> DIRECTIONS:
Locate every line in the items that contains the string "width" and copy each of those lines.

Data for locating words and elements
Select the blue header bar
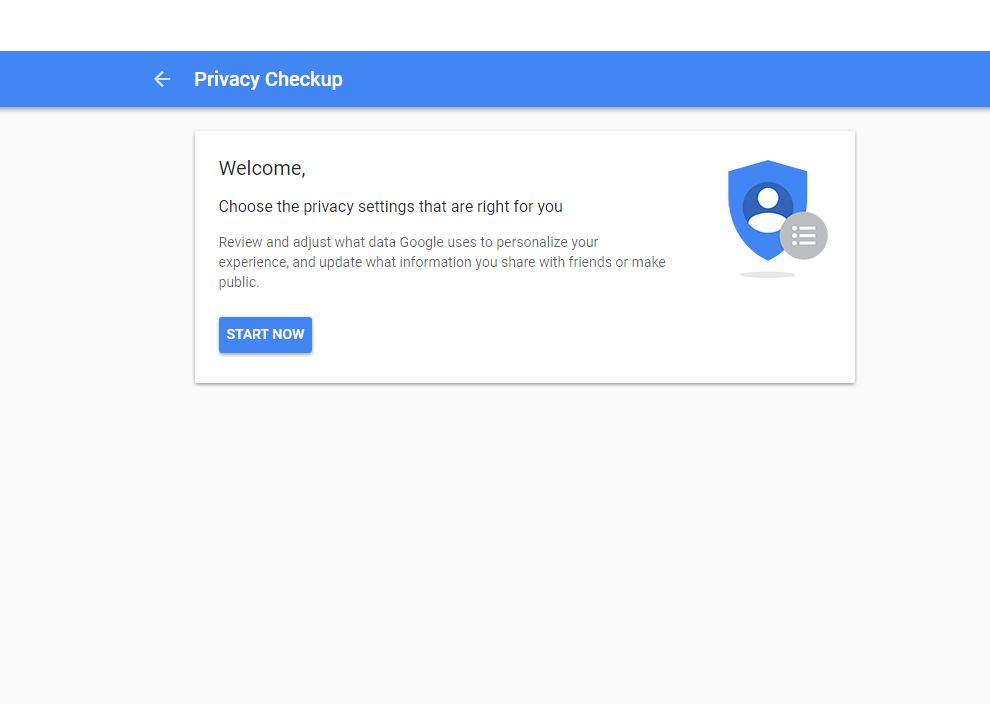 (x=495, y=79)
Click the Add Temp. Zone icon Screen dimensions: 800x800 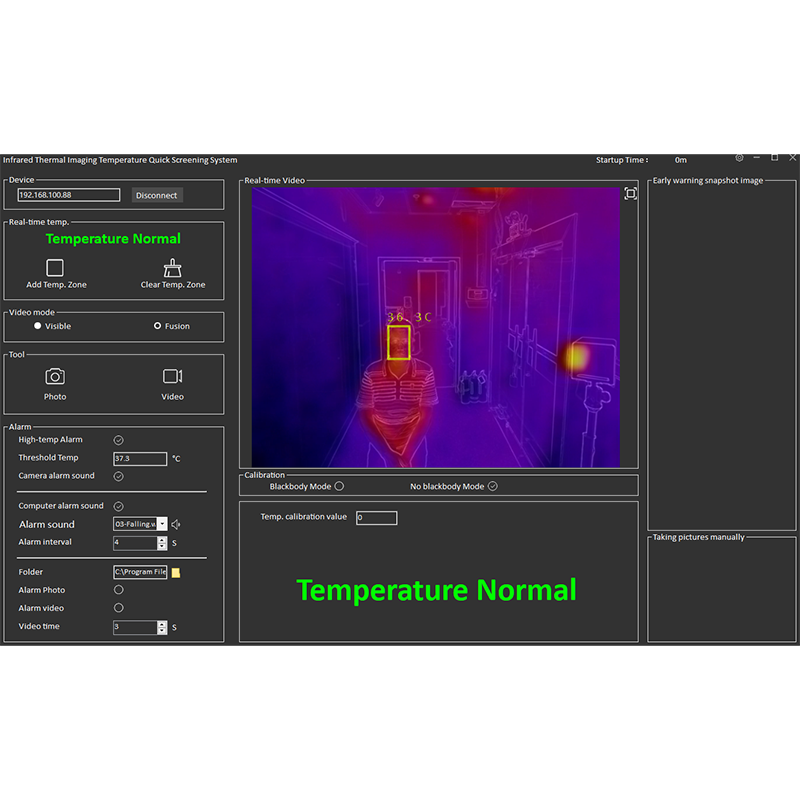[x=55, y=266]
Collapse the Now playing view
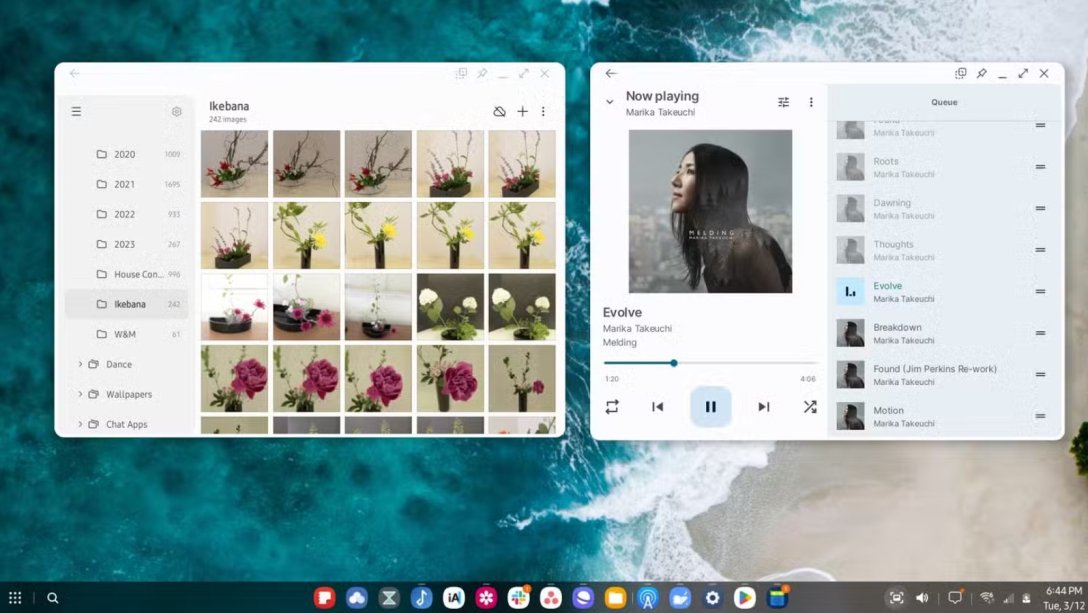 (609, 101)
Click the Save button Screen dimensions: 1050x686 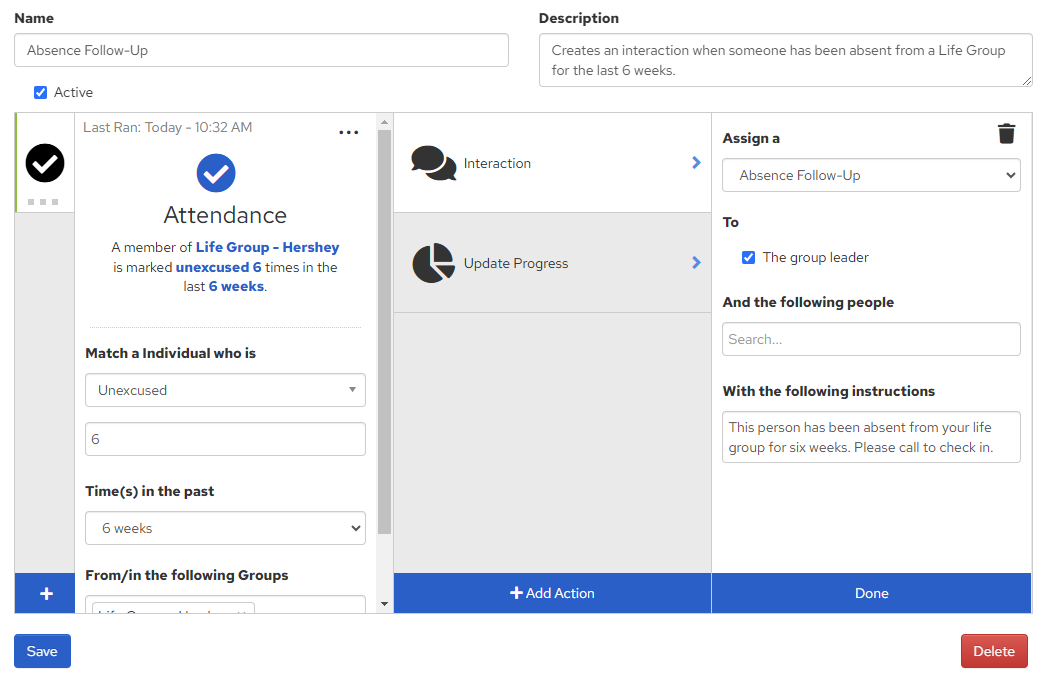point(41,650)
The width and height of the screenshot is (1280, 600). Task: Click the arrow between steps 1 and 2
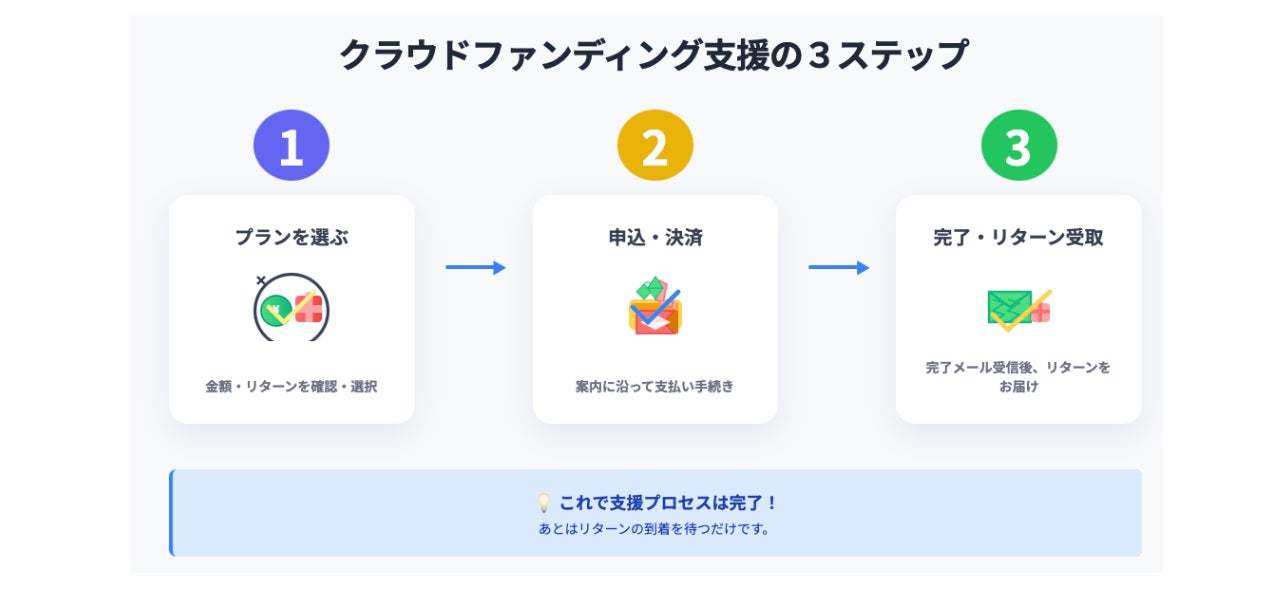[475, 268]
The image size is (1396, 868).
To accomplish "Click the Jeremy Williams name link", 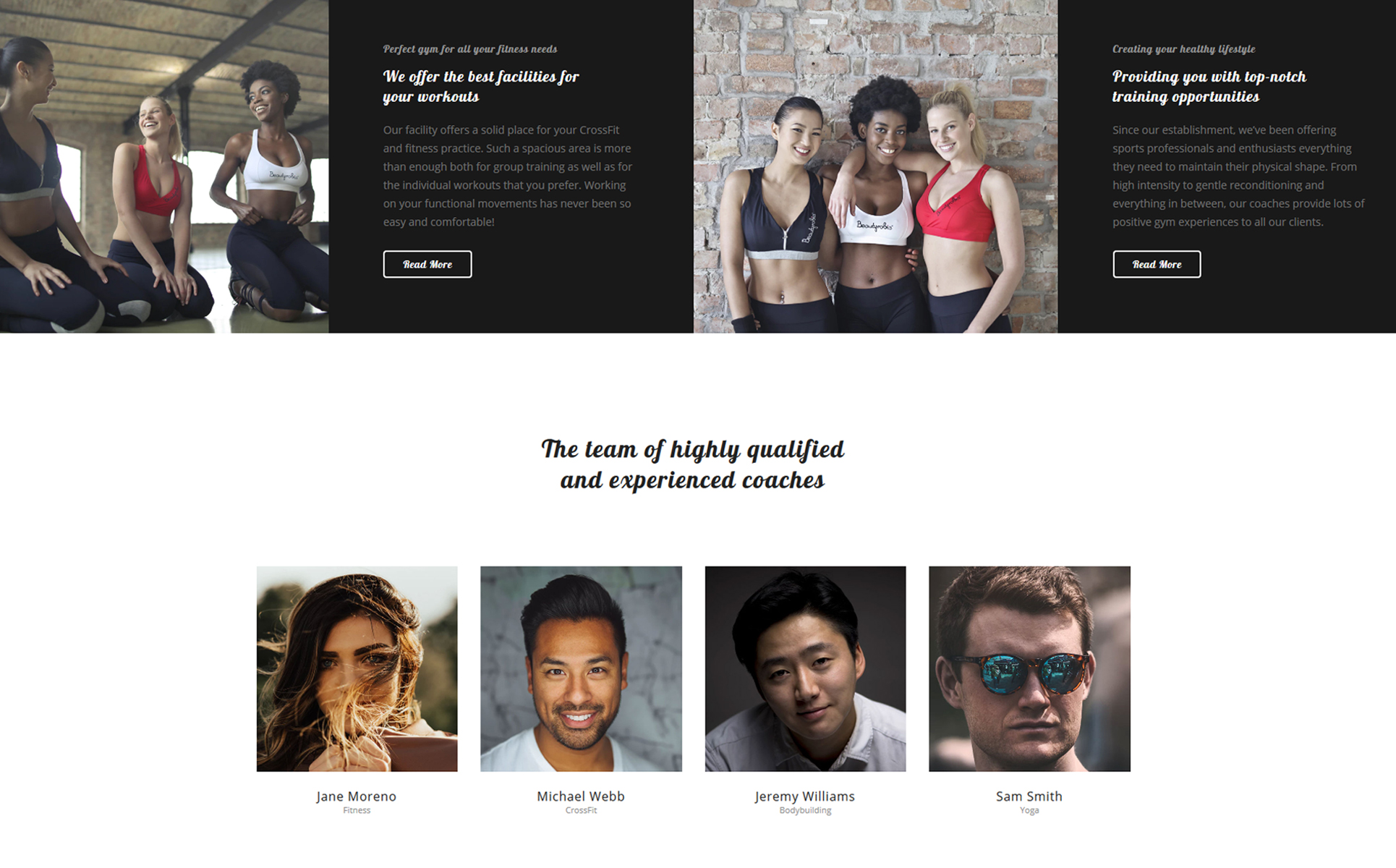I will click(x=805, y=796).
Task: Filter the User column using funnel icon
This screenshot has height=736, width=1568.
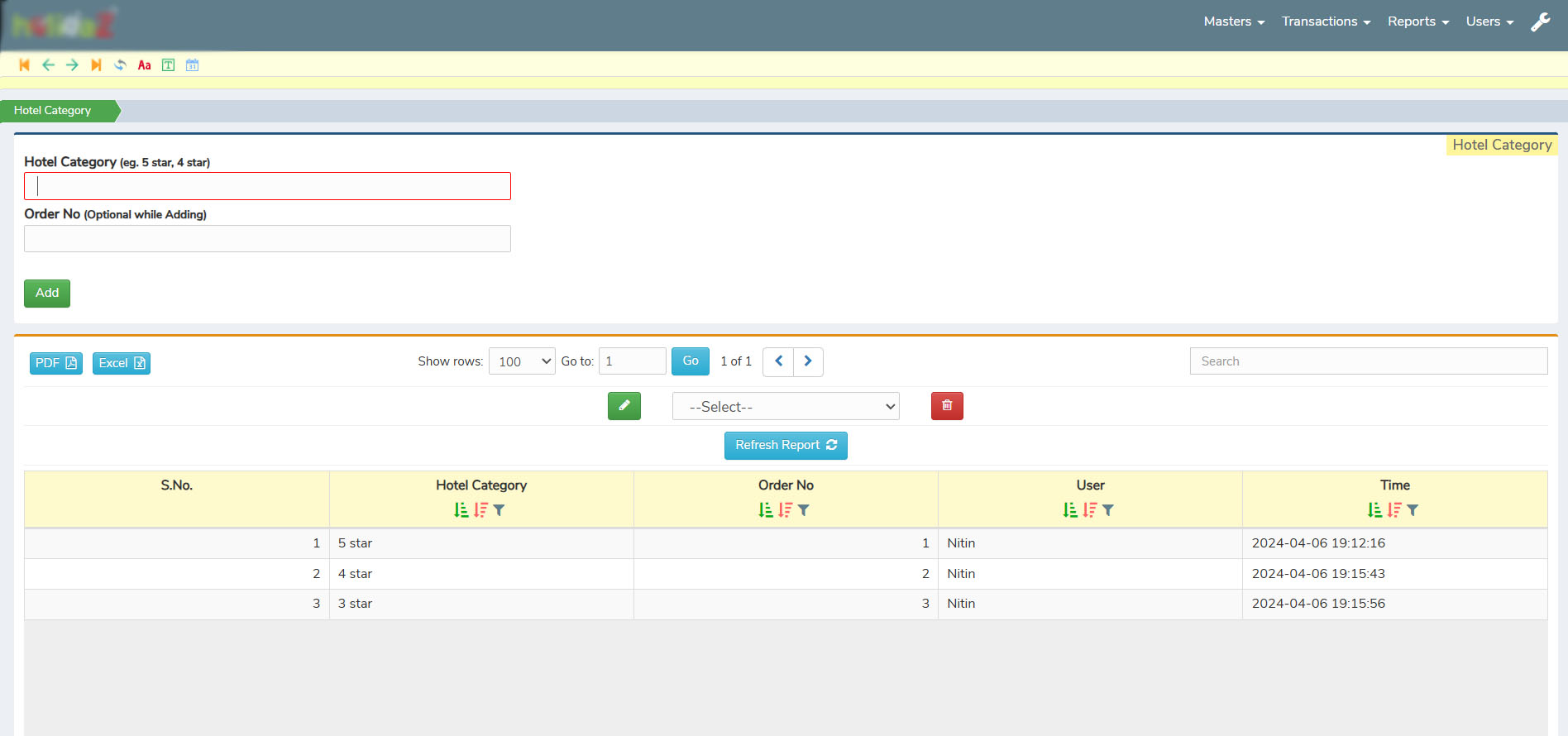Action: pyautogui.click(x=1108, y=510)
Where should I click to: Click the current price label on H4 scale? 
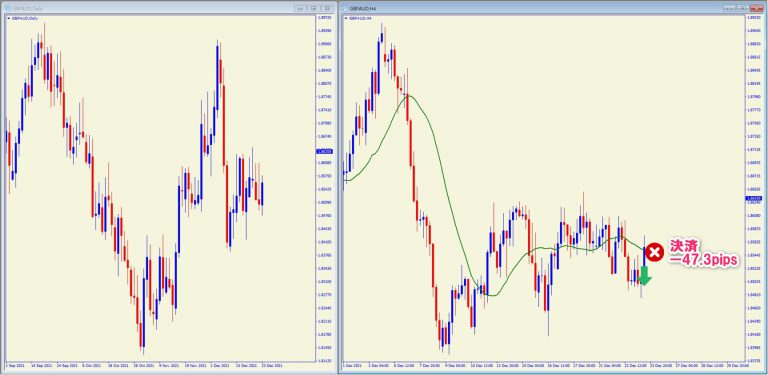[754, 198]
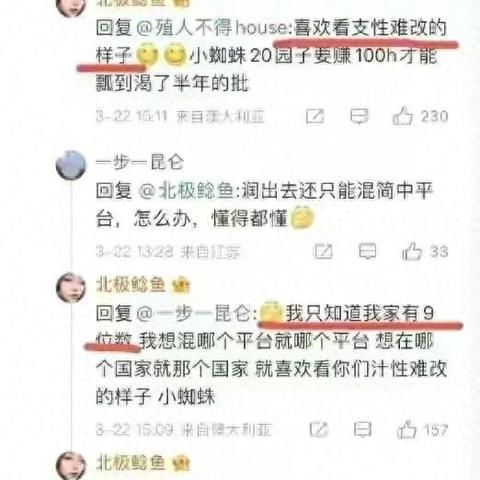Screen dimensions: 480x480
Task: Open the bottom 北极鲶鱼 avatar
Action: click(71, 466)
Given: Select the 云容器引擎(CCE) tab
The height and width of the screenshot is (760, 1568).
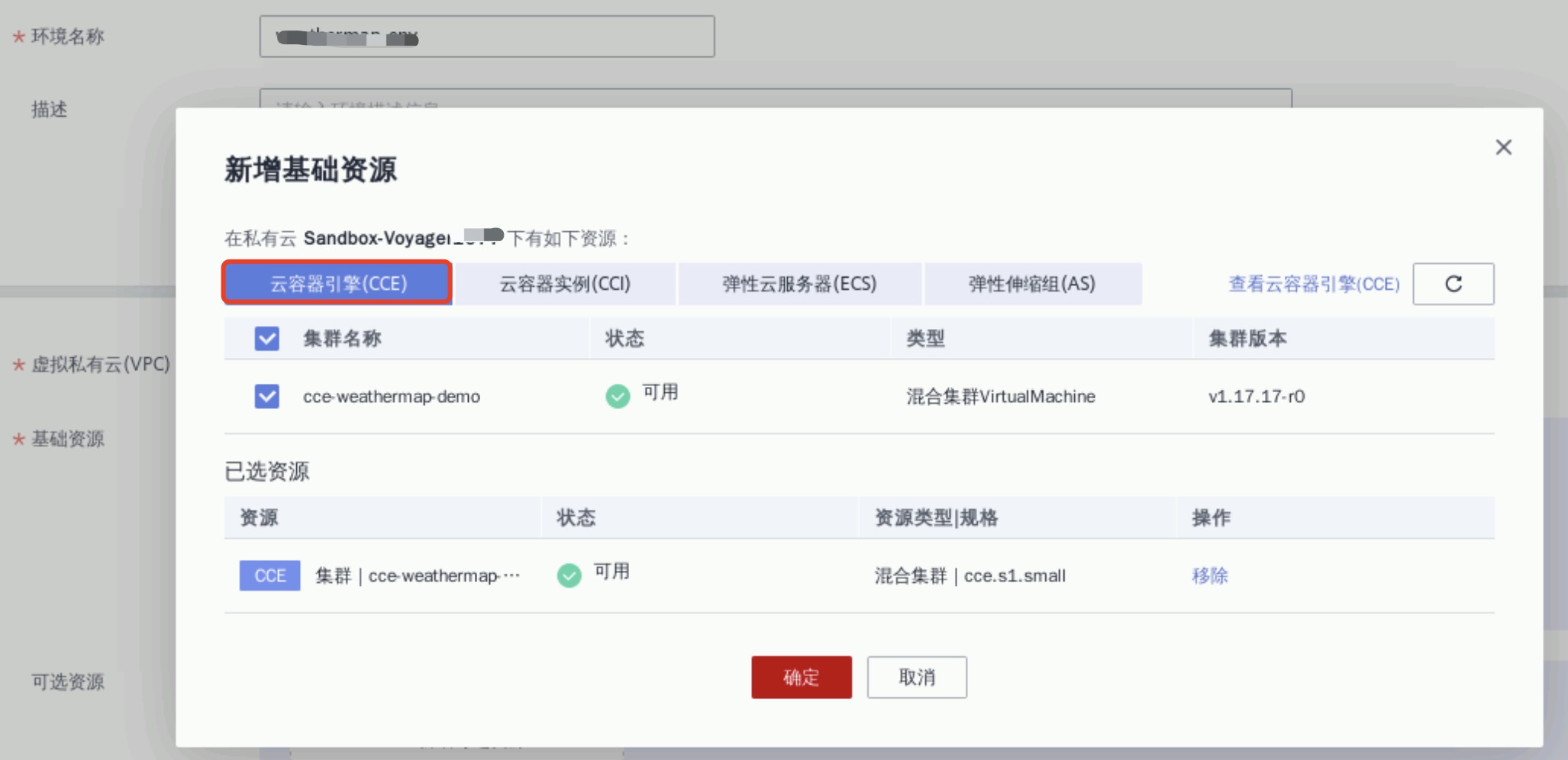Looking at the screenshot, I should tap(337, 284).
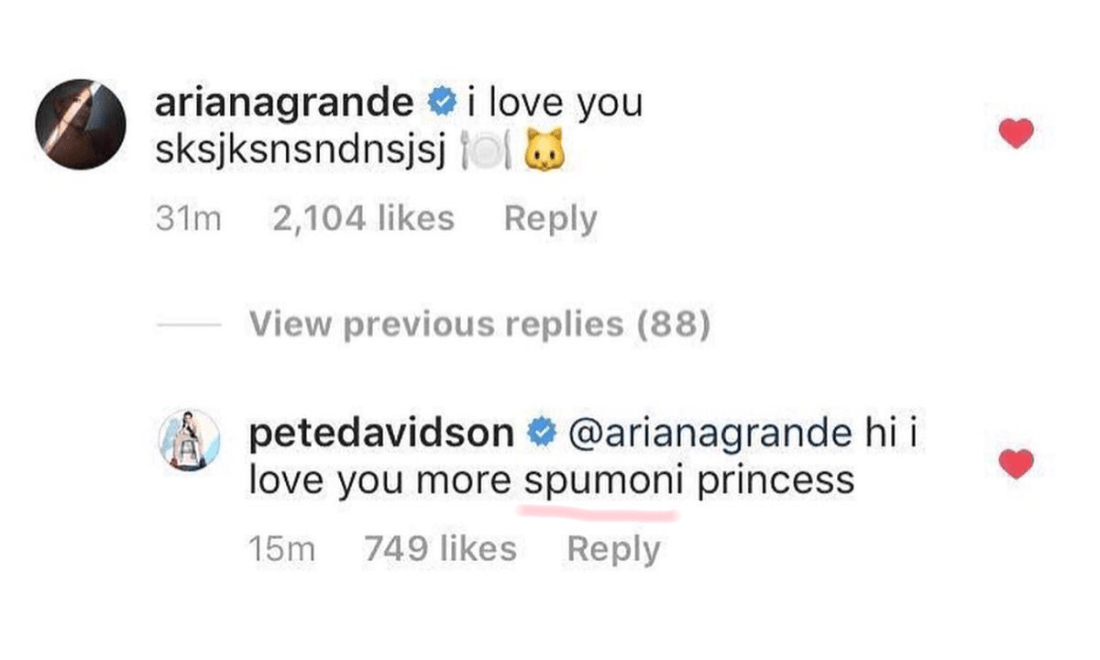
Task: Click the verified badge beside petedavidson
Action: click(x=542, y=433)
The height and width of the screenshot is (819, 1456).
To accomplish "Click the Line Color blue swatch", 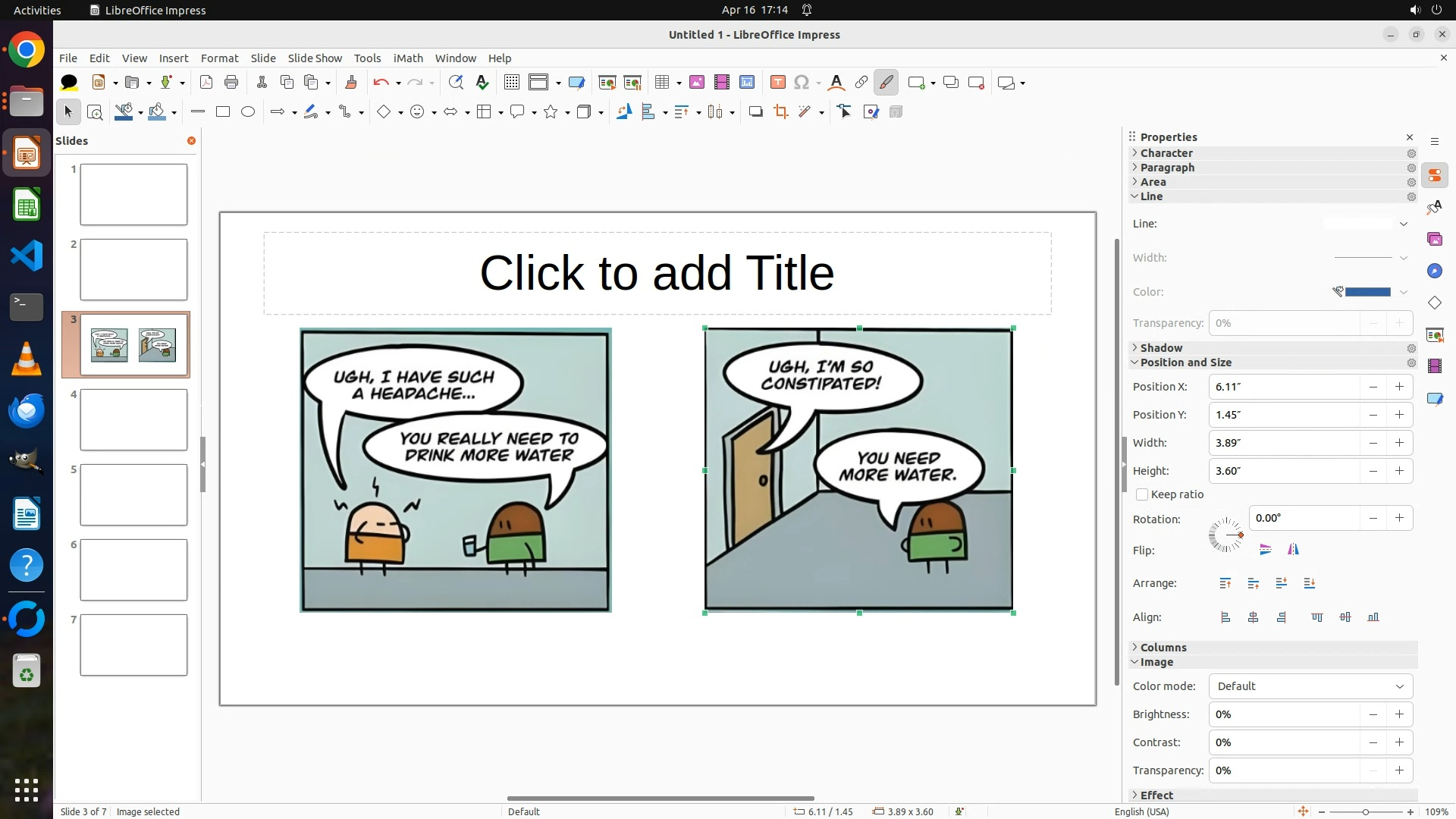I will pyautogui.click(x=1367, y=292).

> COMPLETE RESPONSE:
The width and height of the screenshot is (1280, 600). Task: Click the arrow between steps 1 and 2
This screenshot has height=736, width=1568.
The height and width of the screenshot is (760, 1568).
The height and width of the screenshot is (819, 1456).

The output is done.